All the talk of Sam Mendes’s 1917 has revolved around the central premise: a WWI film that is, entirely from start to finish, a single1 shot. Its very existence begs the audience to be impressed with its ingenuity, rather than its emotional and artistic weight. Mendes has done this before, composing the opening to his second Bond effort in a similar fashion, but that was a mere few minutes, not a feature length film. It’s worth wondering if he could maintain the type of energy necessary to carry this out for a whole hundred-or-so minutes. Fortunately, it all mostly works and Mendes has enough craft and verve to make 1917 a satisfying addition to the canon of cinematic depictions of warfare.
The film opens on two soldiers, Schofield (George McKay) and Blake (Dean-Charles Chapman), waking up to find they have a new mission: deliver a message that will save 1,600 lives, including Blake’s brother. British intelligence has discovered that a battalion is being lured into a trap, and communications failures have forced them to rely on the two men to carry their message across the battlefield and into enemy territory. This includes traversing carnage strewed, war-torn fields, abandoned enemy bunkers, and towns where the Great War has wreaked enormous havoc. 1917 follows the two men via the aforementioned long-take, putting the audience directly into the battleground and the duo’s perilous charge.
Mendes’s background in theater makes the gimmick work more often than not. He composes scenes that connect the action-oriented beats that rely on his background in the medium, allowing him to achieve reprieves without traditional cutting. Scenes of soldiers sitting in a convoy truck having a conversation or a scene where Schofield hides in a basement with a woman and her baby help alleviate tension and provide breaks in the film’s constant motion. It’s not entirely successful, as too much of the film’s first half feels monotonous and stodgy, with uninspired dialogue.
Those scenes are worth plodding through because of how strong the film’s set pieces are. There’s the almost Indiana Jones-y race through a collapsing German bunker, where Schofield is blinded by dust and has to rely on Blake to guide him. The film’s climactic sprint over the trench of no man’s land is a particular showstopper, using what would be the focus of 99% of traditional war films and using it as a backdrop for our character’s desperate final trek through hell. For a theater-turned-film director, Mendes has an eye for visual action and a gift for pacing, which allows him to pull off these scenes even without the use of obvious editing tricks. Every sequence has a clear geography that makes it easy to track the film’s goings on, even as the camera remains focused in on the characters. And, needless to say, Roger Deakins’ wonderful, dynamic cinematography is the glue that holds it all together.

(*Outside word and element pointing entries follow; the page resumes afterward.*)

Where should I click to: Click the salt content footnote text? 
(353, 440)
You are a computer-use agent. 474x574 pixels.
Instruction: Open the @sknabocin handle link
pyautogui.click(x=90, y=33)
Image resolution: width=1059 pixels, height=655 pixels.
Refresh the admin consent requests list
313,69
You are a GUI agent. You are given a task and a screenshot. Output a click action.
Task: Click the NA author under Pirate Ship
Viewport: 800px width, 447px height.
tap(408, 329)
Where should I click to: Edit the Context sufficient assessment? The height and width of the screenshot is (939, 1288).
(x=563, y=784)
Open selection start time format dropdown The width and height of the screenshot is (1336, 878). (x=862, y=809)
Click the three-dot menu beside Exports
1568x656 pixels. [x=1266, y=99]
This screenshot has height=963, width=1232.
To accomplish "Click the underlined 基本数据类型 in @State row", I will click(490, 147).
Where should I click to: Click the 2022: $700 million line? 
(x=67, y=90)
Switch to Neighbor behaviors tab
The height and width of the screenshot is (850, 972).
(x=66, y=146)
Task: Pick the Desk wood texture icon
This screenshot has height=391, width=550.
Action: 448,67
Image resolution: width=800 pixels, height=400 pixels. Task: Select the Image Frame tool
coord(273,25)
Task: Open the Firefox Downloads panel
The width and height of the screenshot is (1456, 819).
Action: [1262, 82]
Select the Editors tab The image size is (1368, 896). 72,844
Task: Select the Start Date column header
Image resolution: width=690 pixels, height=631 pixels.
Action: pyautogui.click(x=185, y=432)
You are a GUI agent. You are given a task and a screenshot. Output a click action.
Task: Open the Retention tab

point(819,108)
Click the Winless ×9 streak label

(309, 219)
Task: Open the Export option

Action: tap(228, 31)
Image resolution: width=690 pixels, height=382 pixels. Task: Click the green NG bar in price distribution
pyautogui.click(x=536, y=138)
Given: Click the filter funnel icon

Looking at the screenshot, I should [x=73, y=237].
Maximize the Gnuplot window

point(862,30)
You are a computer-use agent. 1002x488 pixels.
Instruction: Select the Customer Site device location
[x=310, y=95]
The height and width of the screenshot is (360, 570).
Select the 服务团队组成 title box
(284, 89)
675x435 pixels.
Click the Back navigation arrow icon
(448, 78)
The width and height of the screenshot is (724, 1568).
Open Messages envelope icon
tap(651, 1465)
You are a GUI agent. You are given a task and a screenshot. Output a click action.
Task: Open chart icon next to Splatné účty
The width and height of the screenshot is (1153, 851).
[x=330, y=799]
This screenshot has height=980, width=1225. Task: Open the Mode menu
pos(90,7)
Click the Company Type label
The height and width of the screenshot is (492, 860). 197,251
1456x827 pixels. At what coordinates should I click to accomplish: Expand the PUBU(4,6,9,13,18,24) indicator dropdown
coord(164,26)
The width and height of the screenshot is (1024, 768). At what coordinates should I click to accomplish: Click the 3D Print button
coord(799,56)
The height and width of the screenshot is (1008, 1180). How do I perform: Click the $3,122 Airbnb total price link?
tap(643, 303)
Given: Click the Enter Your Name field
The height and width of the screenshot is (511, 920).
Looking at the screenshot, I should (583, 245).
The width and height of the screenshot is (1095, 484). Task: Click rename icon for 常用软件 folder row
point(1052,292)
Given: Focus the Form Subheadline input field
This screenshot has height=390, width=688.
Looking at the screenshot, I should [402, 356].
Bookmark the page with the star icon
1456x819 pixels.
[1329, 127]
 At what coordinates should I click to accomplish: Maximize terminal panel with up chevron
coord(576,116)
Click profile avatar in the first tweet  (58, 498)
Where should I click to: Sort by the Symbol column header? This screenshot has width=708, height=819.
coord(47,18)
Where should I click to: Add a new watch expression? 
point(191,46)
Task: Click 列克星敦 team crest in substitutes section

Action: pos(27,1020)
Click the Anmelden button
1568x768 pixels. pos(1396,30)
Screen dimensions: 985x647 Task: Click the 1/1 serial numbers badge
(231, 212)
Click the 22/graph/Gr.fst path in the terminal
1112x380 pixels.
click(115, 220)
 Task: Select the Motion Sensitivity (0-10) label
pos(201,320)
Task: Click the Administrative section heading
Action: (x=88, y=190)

McKay and Chapman are compelling in the lead roles, with McKay in particular standing out for his exhausted, yet steely portrayal of Schofield, though Chapman does bring some of that wide-eyed Tommen energy to his performance. The supporting cast features brief, but committed performances from high-profile British actors like Benedict Cumberbatch, Mark Strong and Colin Firth. Richard Madden shows up at the very end of the film, giving his all for his few minutes of screen time. The real shining star of the film, and arguably the film’s biggest highlight, is Andrew Scott’s Lieutenant Leslie, a “completely over this shit” officer who just wants to take a nap and get the baby-faced youngsters away from him.
It’s a bit ironic, though, that in the year Martin Scorsese complained about superhero films being “theme parks” 1917 would win Best Picture at the Golden Globes, because it’s practically a roller coaster. I’m reminded a lot of seeing Gravity for the first time and that film’s ability to turn the cinematic medium into a straight-up thrill ride. The continuous take—I refuse to call it “one shot” because not only is there masked editing all over the film, but there’s quite literally a hard cut halfway through the film—technique makes it feel almost like a video game, immersing us in the action occasionally to the detriment of the film’s momentum. But for every moment that the gimmick bogs the film down, there are a handful more where it is urgent and driven. I’m not entirely sure the trickery is always the right choice, nor am I convinced that it wouldn’t benefit from more traditional editing, but when it works, it’s masterful.